▸ GIVEN TEXT
###

The equity release market is tipped for a record-breaking "rebound", with some predicting sales could hit £4.5bn this year.
Total lending in the first three quarters of this year reached £3.46bn, running 20 per cent above the market’s best pre-pandemic year, according to Equity Release Council figures published today (October 25).
Will Hale, chief executive of independent equity release adviser Key, said: “The market looks on track to finish strongly in 2021 – potentially edging over the £4.5bn mark.”
The Equity Release Council remained more conservative though, putting the market on track for over £4bn of activity this year.
Annual activity has hovered close to £4bn since 2018. Nevertheless David Burrowes, the Equity Release Council’s chairman, said: “The market hasn’t stood still and the available product range has more than doubled since then.”
In June, the number of equity release products available hit a 15-year high, with 769 different plans on offer.
Burrowes attributed the uptick in activity this year, in part, to the stamp duty holiday. “[It has] inevitably impacted consumer behaviour over the summer and into autumn, with average loan sizes and drawdown activity fluctuating.”
Between July and September, homeowners over 55 unlocked £1.15bn of property wealth through equity release, which was down 2 per cent from Q2 (£1.17bn), but up 19 per cent compared with the third quarter of last year (£963m), which was hit by the pandemic.

###

▸ DATASET
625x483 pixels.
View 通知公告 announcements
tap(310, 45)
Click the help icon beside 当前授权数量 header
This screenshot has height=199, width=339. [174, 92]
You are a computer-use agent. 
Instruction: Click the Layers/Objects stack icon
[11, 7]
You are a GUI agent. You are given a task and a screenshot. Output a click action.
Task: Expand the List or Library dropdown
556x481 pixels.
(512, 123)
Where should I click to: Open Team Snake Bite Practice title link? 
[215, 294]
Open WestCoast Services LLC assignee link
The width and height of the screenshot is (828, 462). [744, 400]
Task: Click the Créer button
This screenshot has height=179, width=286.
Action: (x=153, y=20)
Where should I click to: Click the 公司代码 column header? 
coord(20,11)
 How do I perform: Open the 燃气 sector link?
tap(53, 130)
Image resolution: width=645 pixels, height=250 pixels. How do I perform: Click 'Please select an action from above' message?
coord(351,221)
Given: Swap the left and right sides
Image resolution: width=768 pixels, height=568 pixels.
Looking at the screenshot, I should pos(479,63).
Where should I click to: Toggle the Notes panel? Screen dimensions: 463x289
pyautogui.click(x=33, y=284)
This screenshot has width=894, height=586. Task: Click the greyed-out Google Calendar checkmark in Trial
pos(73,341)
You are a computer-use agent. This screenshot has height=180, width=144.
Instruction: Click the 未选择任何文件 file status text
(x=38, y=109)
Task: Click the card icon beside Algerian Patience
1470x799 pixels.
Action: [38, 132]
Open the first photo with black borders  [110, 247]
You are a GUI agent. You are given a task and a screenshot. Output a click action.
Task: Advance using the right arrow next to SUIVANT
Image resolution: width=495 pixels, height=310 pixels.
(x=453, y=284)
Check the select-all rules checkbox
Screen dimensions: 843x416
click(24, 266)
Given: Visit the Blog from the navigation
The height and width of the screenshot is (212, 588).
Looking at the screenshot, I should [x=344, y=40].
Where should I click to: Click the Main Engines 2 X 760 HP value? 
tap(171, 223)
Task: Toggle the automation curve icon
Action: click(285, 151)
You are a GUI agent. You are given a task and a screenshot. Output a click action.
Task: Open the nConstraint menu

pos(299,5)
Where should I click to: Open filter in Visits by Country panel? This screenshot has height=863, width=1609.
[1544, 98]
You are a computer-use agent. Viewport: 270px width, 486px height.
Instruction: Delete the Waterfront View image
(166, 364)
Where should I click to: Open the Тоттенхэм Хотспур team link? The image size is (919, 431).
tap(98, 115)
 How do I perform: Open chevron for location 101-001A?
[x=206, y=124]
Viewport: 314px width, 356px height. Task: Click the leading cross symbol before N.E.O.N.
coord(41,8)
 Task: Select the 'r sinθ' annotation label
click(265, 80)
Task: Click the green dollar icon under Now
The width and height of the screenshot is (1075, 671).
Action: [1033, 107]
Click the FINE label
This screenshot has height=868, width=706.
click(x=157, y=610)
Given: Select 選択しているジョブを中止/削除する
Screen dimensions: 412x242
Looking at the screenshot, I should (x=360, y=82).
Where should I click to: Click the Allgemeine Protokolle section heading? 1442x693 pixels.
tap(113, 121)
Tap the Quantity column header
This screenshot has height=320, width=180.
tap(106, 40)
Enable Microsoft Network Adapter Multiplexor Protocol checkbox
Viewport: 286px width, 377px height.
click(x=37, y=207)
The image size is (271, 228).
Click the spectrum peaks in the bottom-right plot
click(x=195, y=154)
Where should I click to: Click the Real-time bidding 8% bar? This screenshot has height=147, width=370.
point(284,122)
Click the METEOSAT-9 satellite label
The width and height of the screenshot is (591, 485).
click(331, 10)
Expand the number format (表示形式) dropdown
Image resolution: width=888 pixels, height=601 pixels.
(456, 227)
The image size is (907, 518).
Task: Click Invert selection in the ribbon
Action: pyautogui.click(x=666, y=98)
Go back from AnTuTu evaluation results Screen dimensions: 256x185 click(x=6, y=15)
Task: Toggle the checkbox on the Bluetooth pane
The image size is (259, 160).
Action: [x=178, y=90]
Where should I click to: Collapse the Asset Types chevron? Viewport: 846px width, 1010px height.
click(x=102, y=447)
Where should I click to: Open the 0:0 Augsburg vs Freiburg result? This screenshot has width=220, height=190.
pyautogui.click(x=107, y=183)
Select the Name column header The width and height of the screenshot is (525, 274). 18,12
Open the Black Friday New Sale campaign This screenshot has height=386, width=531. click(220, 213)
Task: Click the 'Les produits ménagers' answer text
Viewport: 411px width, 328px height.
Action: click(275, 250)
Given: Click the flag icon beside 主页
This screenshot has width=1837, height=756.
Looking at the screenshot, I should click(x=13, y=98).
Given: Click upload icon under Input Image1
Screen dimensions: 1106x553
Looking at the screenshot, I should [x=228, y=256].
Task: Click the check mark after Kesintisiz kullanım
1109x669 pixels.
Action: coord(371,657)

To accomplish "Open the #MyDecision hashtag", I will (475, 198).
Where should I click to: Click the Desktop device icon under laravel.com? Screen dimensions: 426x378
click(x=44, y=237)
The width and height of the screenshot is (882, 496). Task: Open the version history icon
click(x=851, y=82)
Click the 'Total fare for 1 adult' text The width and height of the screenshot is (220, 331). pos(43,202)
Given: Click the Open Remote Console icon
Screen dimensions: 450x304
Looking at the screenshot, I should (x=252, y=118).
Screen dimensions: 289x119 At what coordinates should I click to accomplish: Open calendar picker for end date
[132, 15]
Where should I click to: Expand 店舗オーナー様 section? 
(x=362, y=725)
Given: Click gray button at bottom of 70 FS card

###

▸ EXERCISES
1) In the article on the equity release market, how many different plans were on offer in June?
2) Carry on the article about the equity release market from the point where it stops.
The records have nothing to do with what comes next.

▸ ANSWER LIST
1) 769 different plans, a 15-year high.

2)
Stephen Lowe, group communications director at Just Group, said: “Today’s figures point to a market that is rebounding from last year’s lockdowns and returning to growth.
“We are confident that the appetite for using housing wealth in later life will continue growing to meet common needs such as generating extra income, gifting cash to loved ones, paying for care or helping with estate-planning.”
Alan Lakey, founder of CI Expert, said despite reports of a depressed equity release market during the pandemic, he has found it to be improving “year-on-year”.
He continued: “The obvious triggers are consumers with interest-only mortgages who do not want to sell, consumers helping children or grandchildren with deposits for house purchase, consumers who have inadequate pension income, and consumers that need to meet bills for new cars or home repairs.”